Dados de alvos de clique
╭──
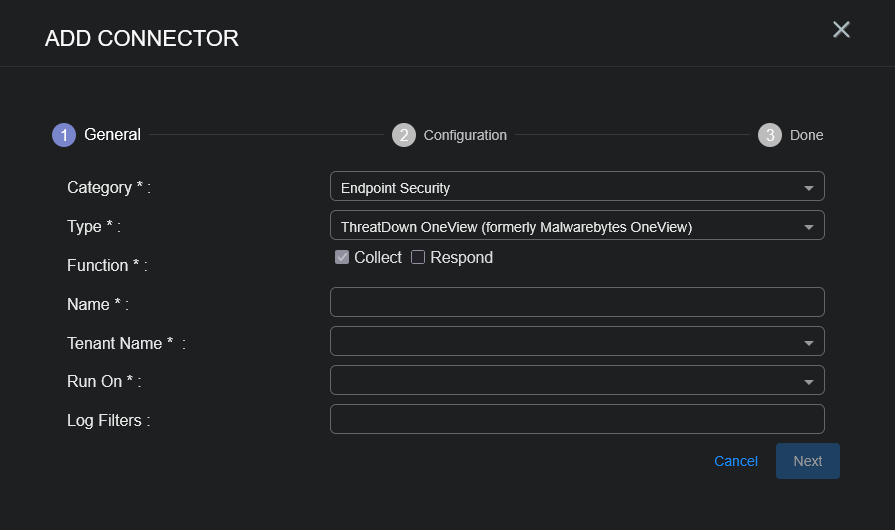
Task: Enable the Respond checkbox
Action: point(418,257)

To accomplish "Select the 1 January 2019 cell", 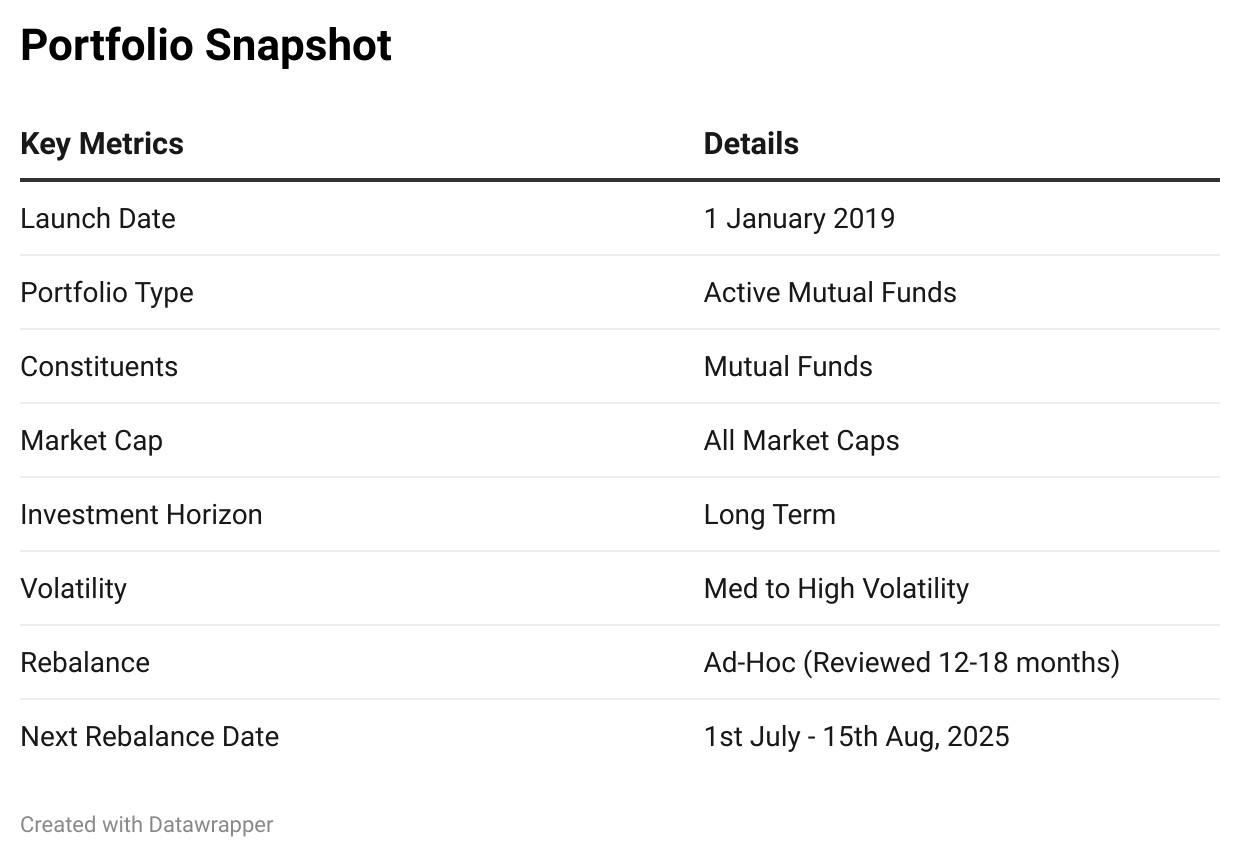I will [x=799, y=218].
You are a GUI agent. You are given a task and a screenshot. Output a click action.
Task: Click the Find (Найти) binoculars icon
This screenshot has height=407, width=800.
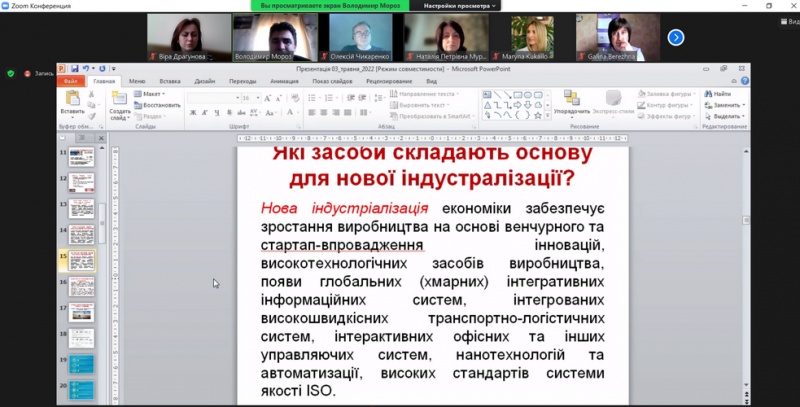tap(721, 93)
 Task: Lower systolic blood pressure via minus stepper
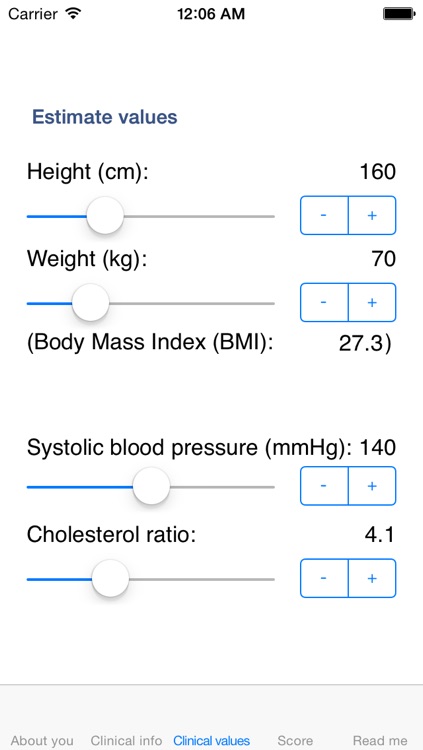tap(324, 486)
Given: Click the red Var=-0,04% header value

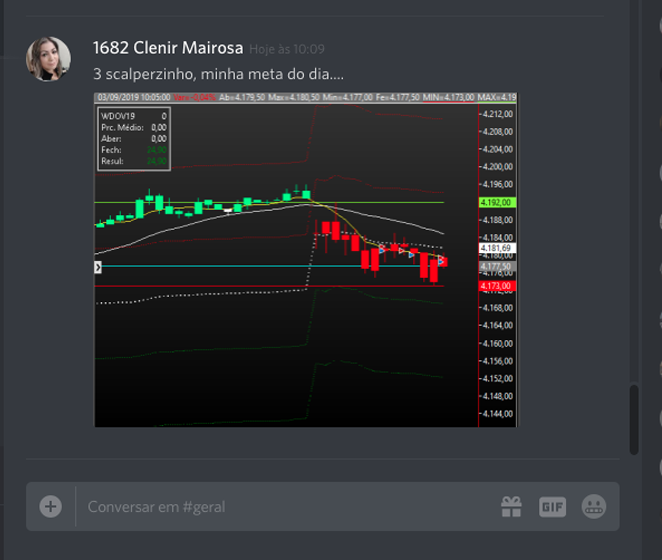Looking at the screenshot, I should click(x=196, y=98).
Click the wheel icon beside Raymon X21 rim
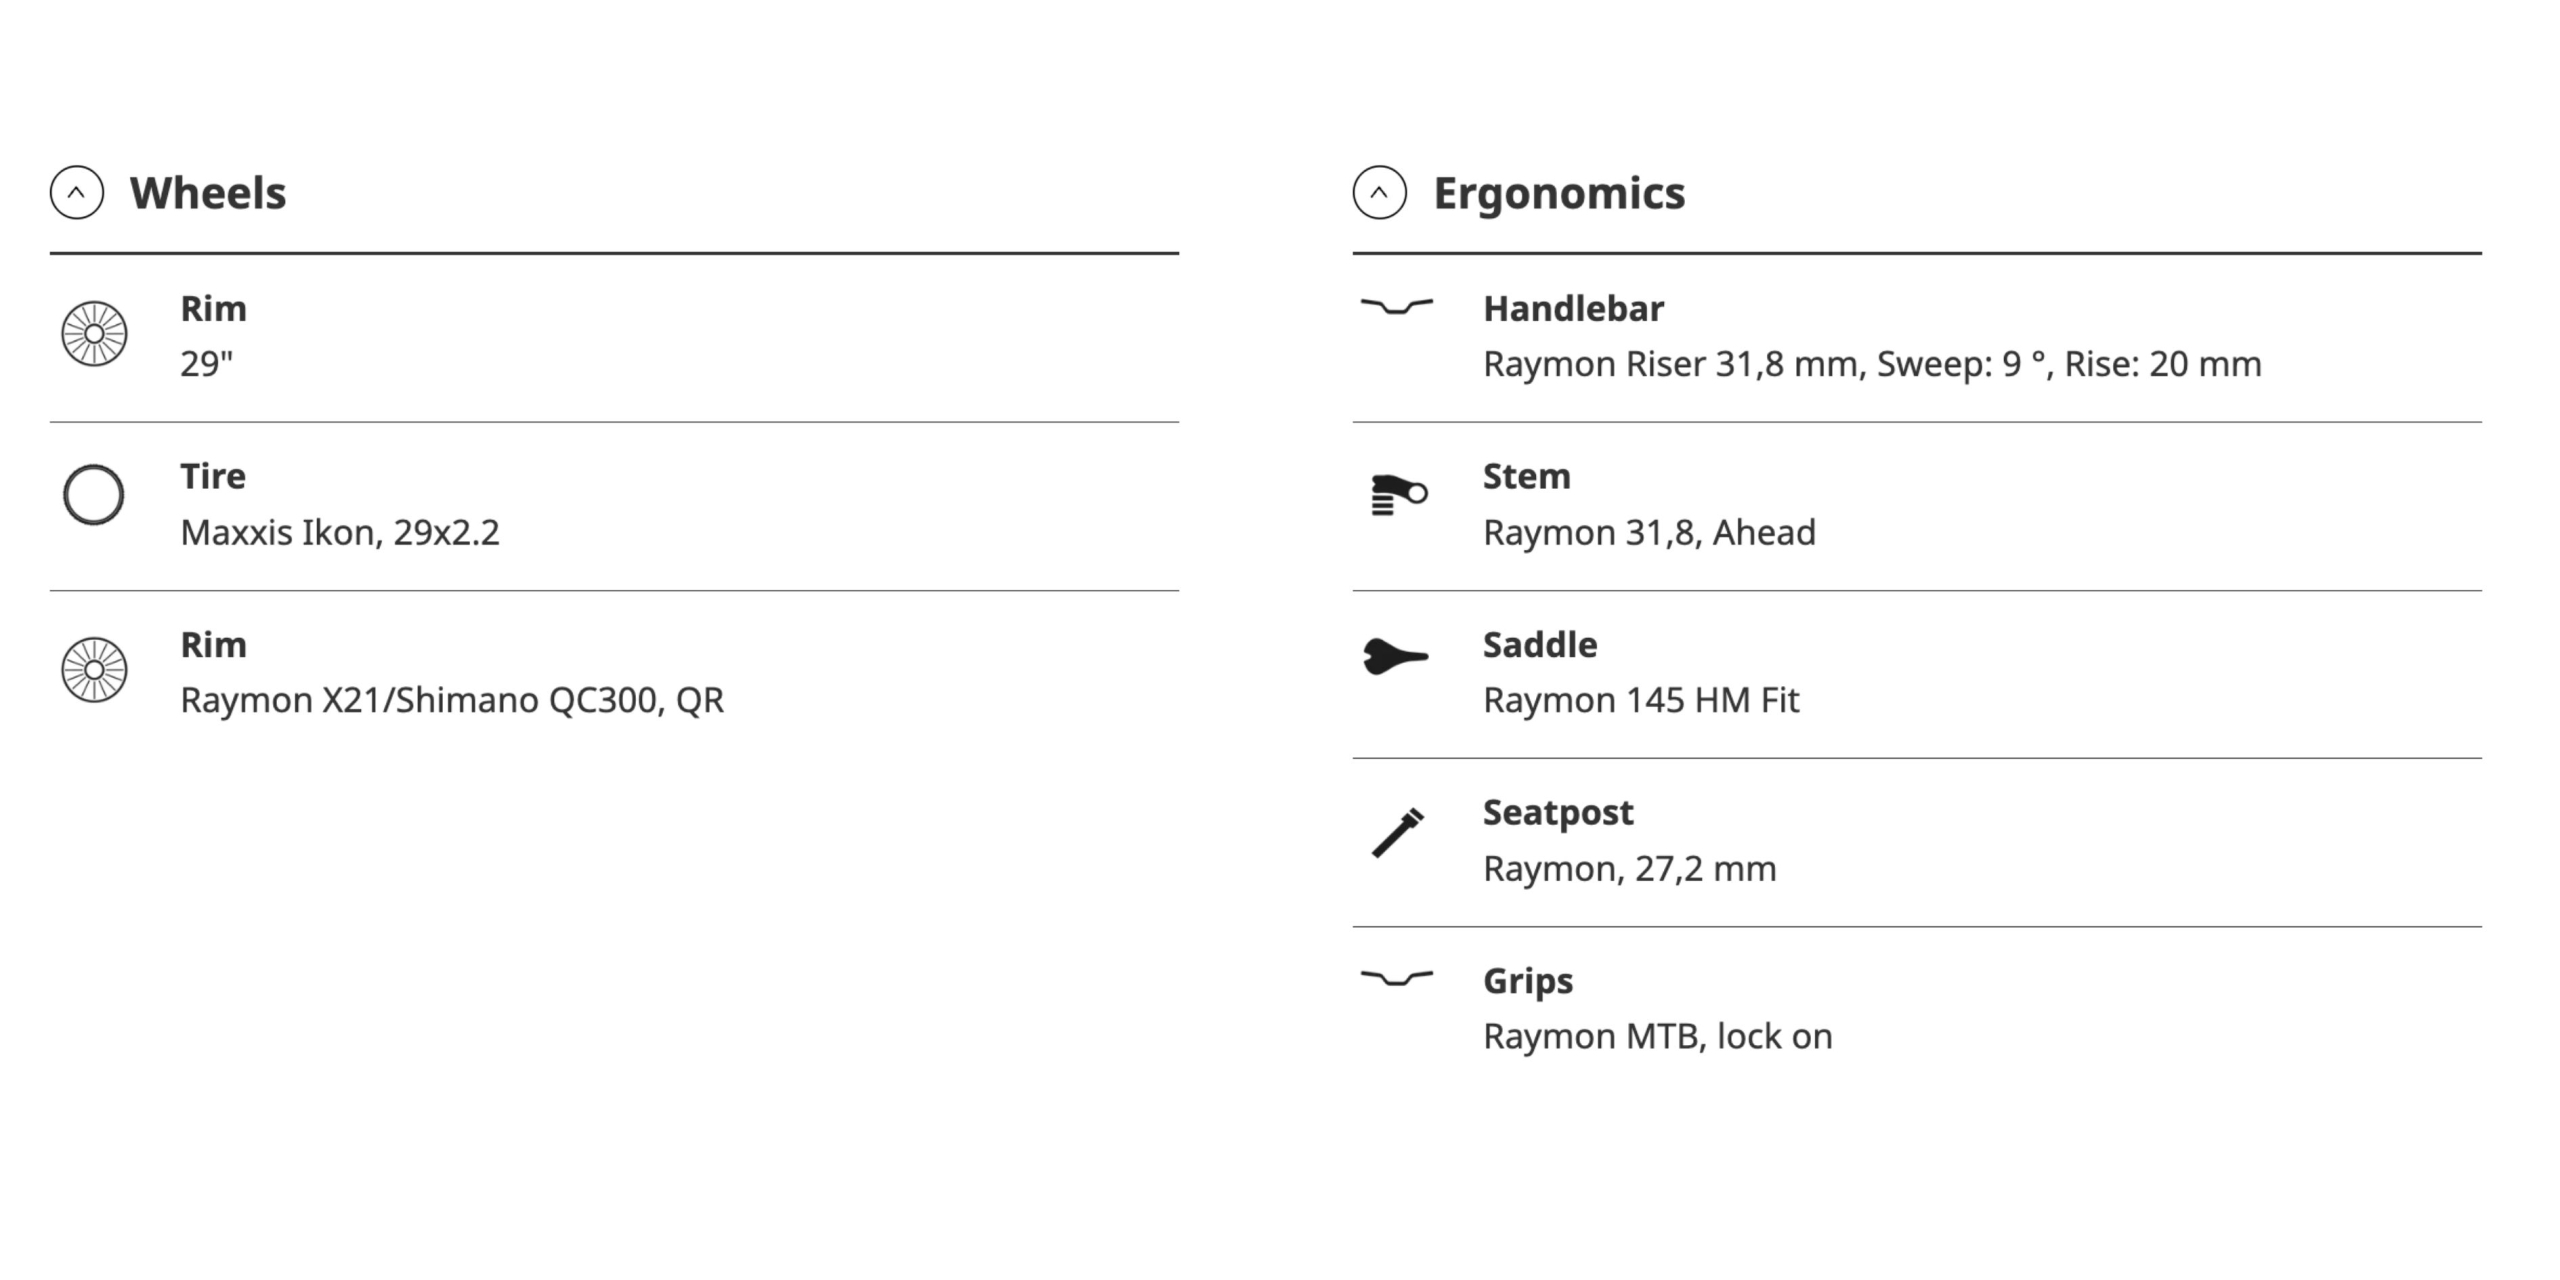The image size is (2560, 1280). click(94, 670)
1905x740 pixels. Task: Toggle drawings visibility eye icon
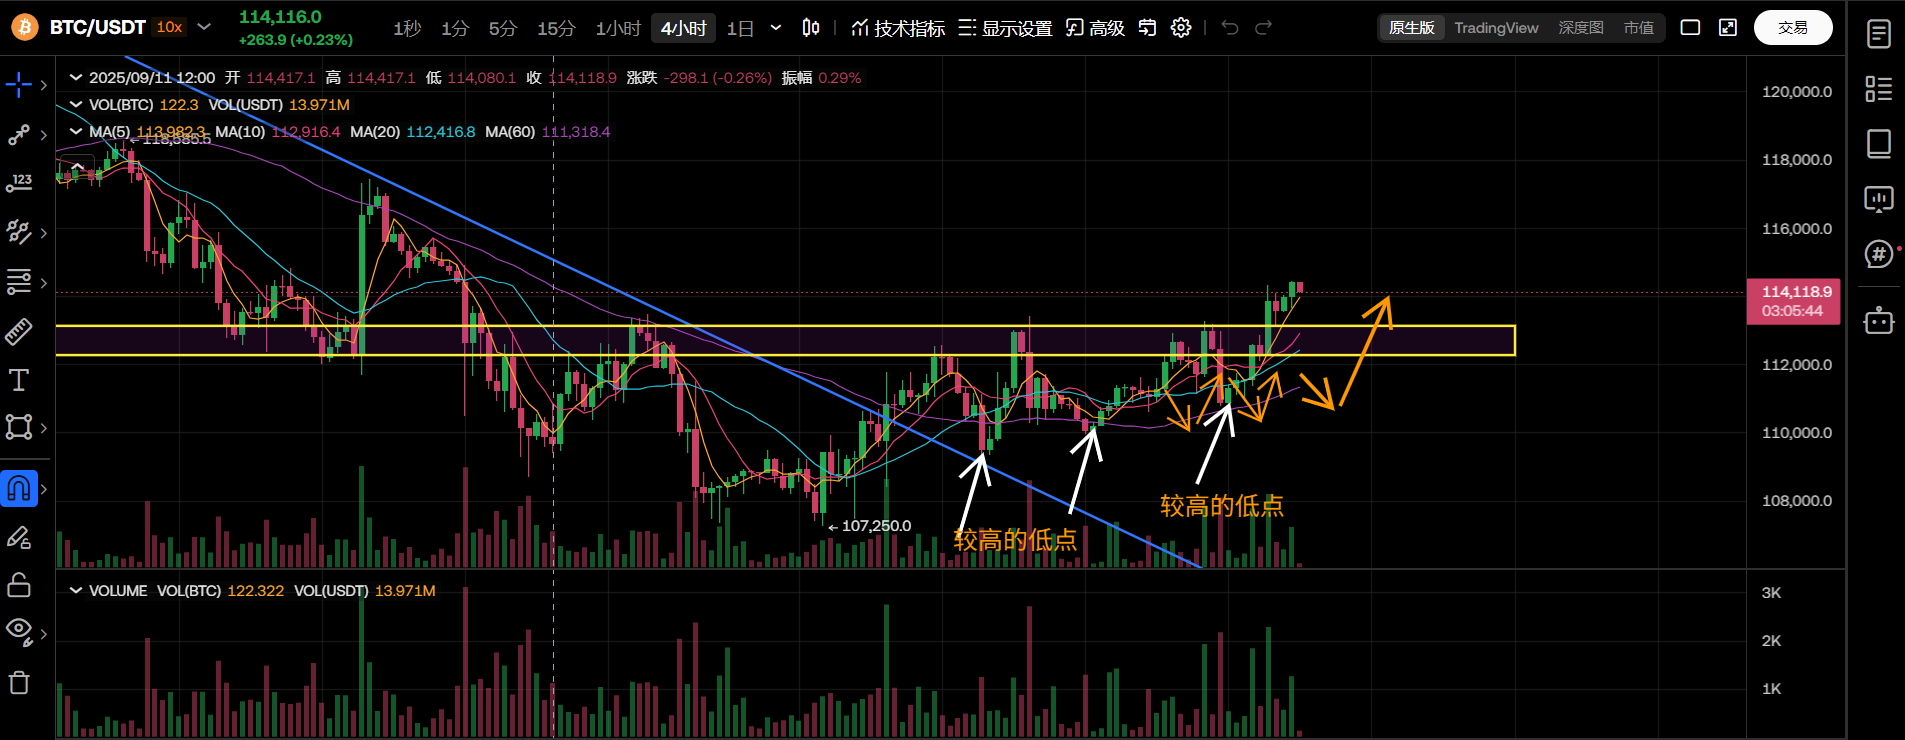coord(19,630)
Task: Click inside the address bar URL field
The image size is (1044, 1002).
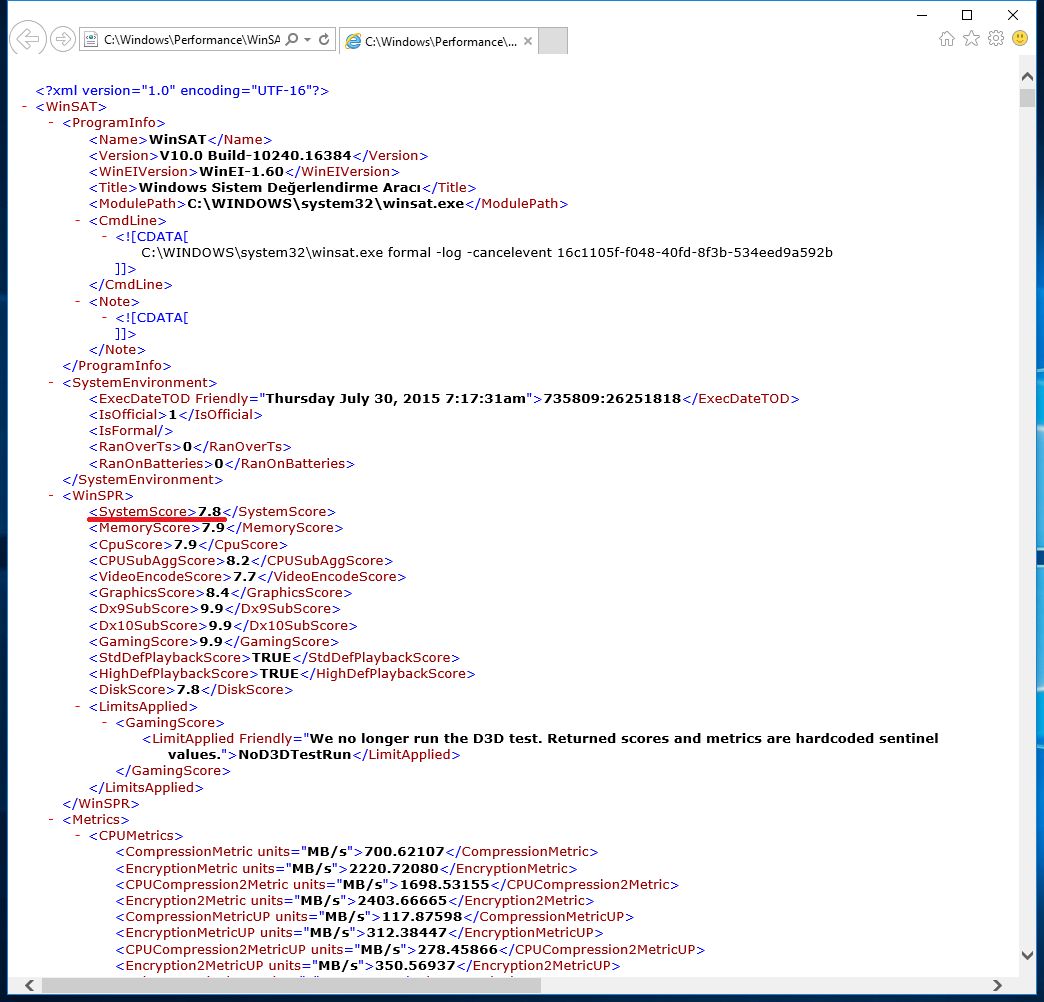Action: point(190,40)
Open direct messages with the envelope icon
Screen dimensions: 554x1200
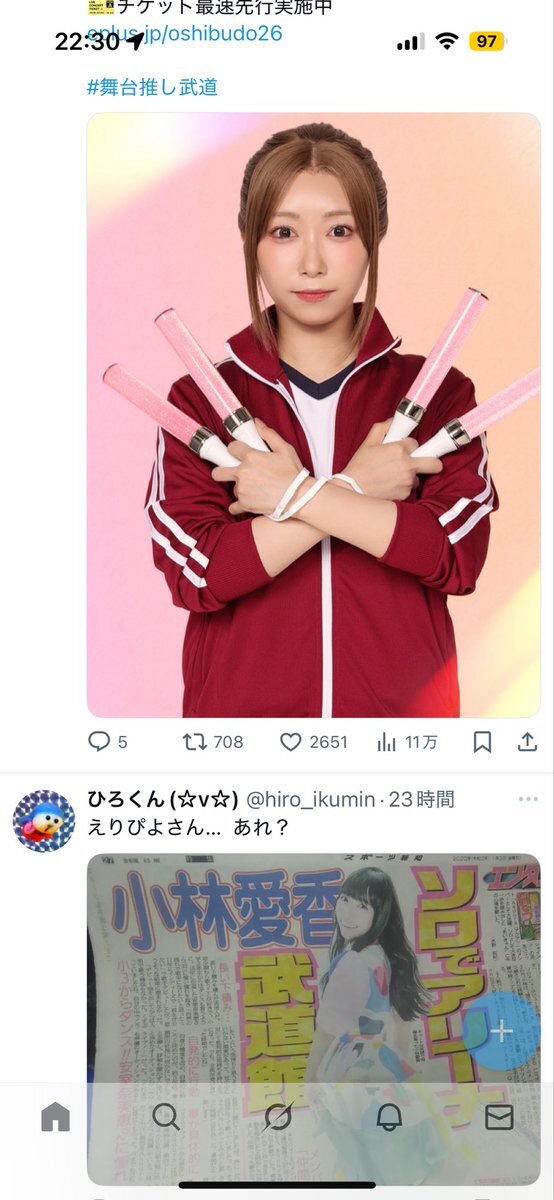499,1116
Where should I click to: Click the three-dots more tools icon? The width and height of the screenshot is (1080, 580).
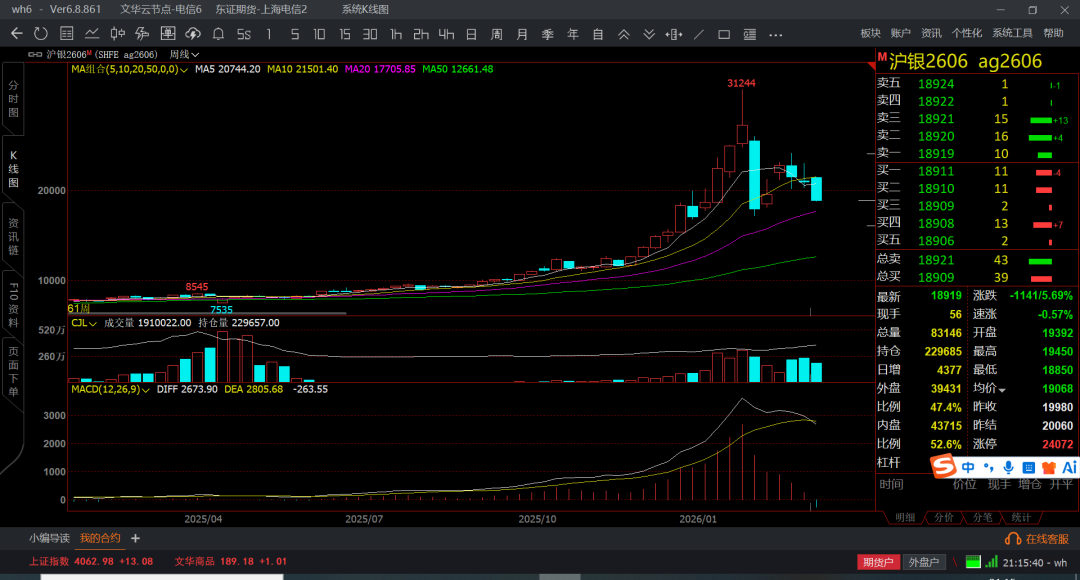coord(774,34)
╰──
A tarefa -> Transcreva sem alterações as linhas que vão daquela que contém "Where should I" até a última linha dos dados, incluindo ambas. Deixe as imagens de fora da resposta.

Resposta ao exercício ->
Where should I click to: Click the three-dots more tools icon? The width and height of the screenshot is (1080, 580).
coord(774,34)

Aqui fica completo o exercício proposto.